-------- Records for the task --------

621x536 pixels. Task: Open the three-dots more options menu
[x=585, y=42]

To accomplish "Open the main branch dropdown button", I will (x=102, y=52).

--------
-------- Records for the task --------

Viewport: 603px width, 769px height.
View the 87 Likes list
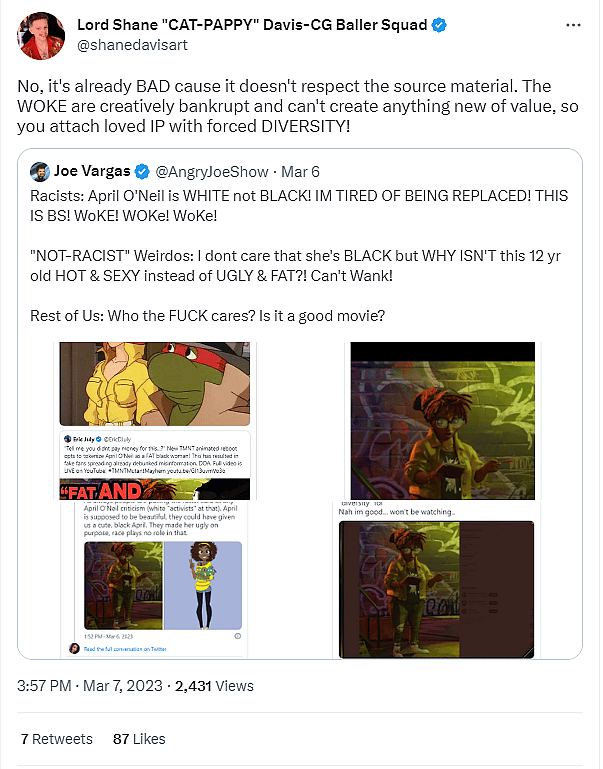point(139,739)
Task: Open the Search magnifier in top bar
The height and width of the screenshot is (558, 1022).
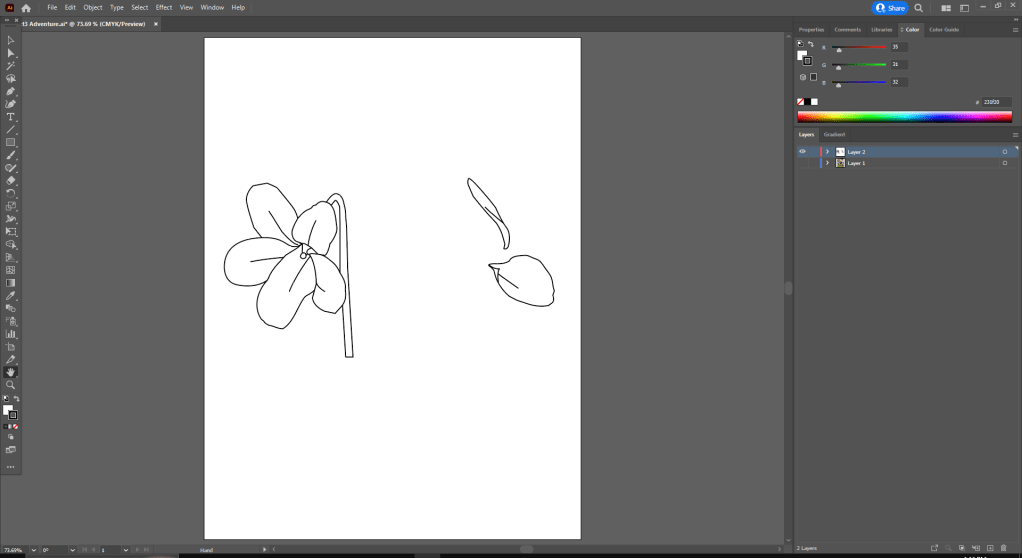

--------
-------- Records for the task --------

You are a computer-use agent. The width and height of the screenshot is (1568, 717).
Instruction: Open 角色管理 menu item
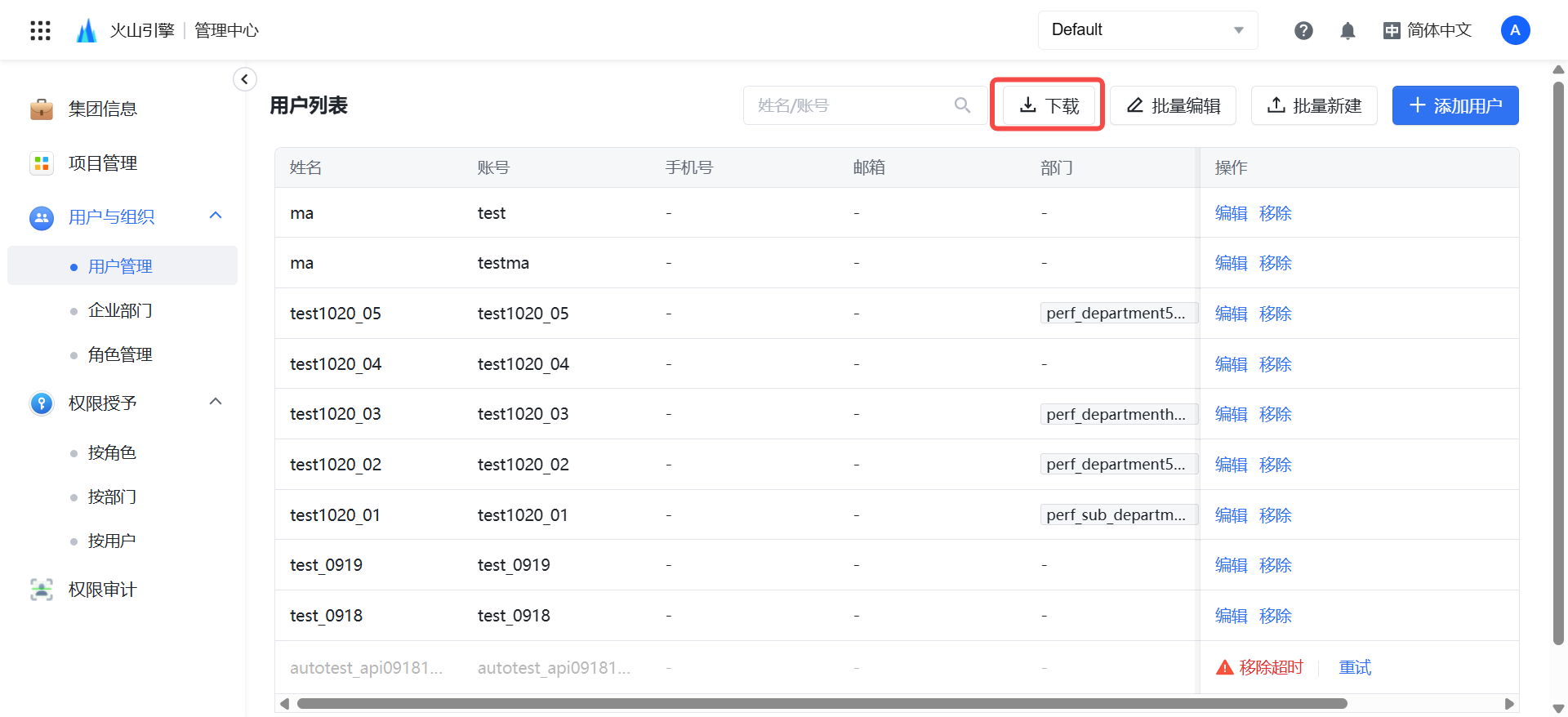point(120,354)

--------

◆ Short problem ◆
Rewrite the stretch from the line containing "621x536 pixels. Task: Open" through the line containing "will (x=102, y=52).", keeping the requests and multiplying every coordinate in the answers by 1.15, rounded to whole numbers with halves rounded up. Leave the numbers in the requests unchanged, and return only these lines.

◆ Written solution ◆
621x536 pixels. Task: Open the three-dots more options menu
[x=673, y=48]

To accomplish "Open the main branch dropdown button", I will (x=117, y=60).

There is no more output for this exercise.